I think that St. Cyprian's maxim is true. I don't really understand what you mean by whether it can be "applied" to the situation at hand. I don't really see a difference between Protestants who deny the heart of the Christian faith - the sacraments - and groups from antiquity, besides that some Protestants are "born into it" (which was also true of some ancient heresies). Salvation is found only in the church, and Protestants are outside the church. The idea of being a Christian or being saved outside of the visible Orthodox Church would have been novel to the fathers. We call them "Christians" by convention and economy, not out of theological precision.
I can't agree that "the vast majority of Orthodox tradition and its current leadership have insisted on willful agnosticism on the issue." The majority of tradition that I've come across is definitely stricter than you would like to believer on who can be saved. I'm only really aware of St. Theophan saying otherwise. As for the opinion of bishops, what they teach has to be validated against tradition, not the other way around. And I don't know if the majority believe as you say they do, or if it's just the opinion of vocal figures like Metr. Ware.

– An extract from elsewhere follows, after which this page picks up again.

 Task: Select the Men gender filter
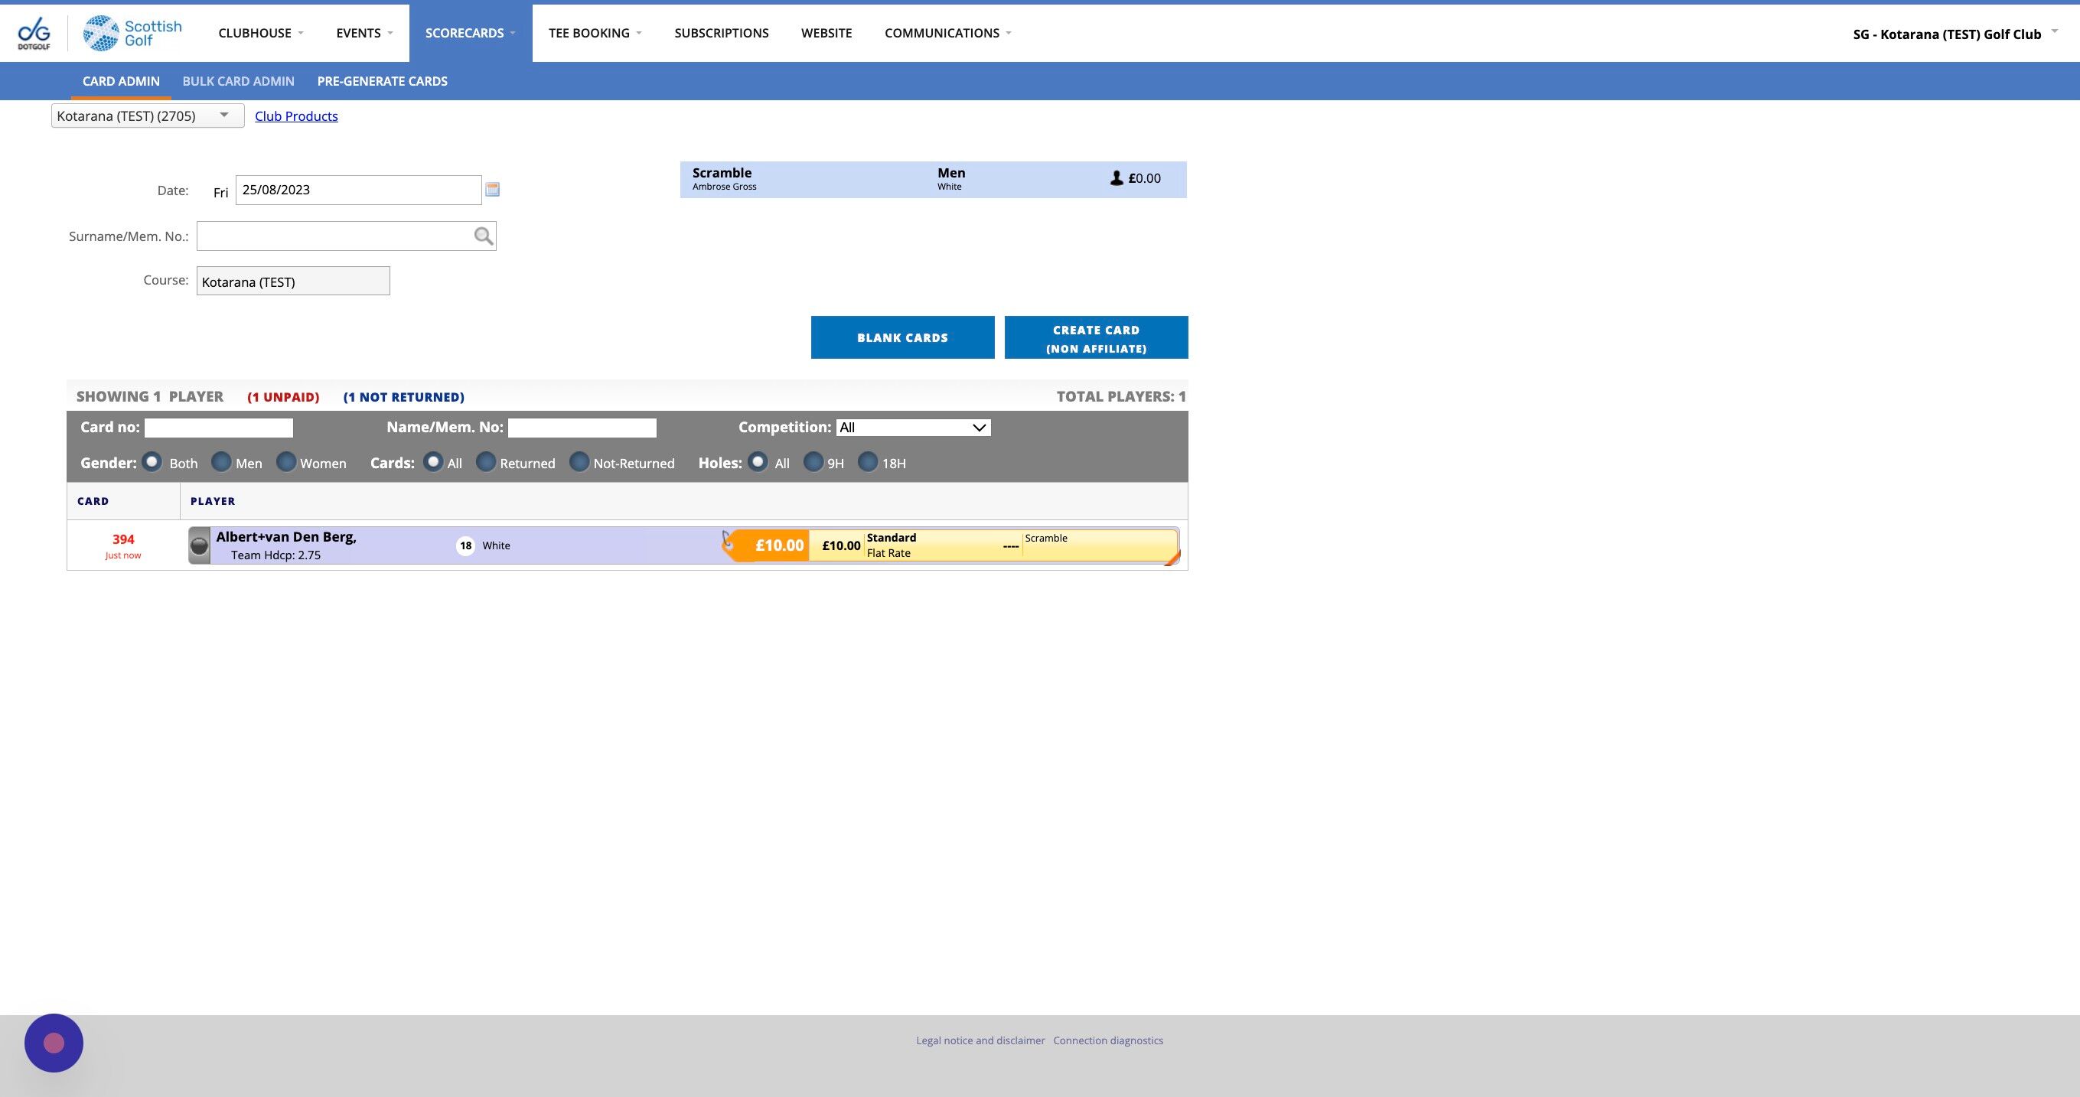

This has been my understanding as well.
I agree. I'm actually, as a Protestant, quite happy that this is taken seriously. Roman Catholics don't seem to care, they just say 'we are all Christians' and ignore the differences, and their own Magisterium's theology. This has been my experience anyway.
I'm not entirely surprised that that has been your experience, but I'd like to assure you that not all Roman Catholics are like that.
Has not been my experience at all. For my Catholic friends, either Roman or Byzantine, the differences between Catholicism and Eastern Orthodoxy are real and important. Though, I suspect that we have a shorter list of what constitutes a real difference than do the Eastern Orthodox.
"For, by its immensity, the divine substance surpasses every form that our intellect reaches. Thus we are unable to apprehend it by knowing what it is. Yet we are able to have some knowledge of it by knowing what it is not." - St. Thomas Aquinas, Summa contra gentiles, I, 14.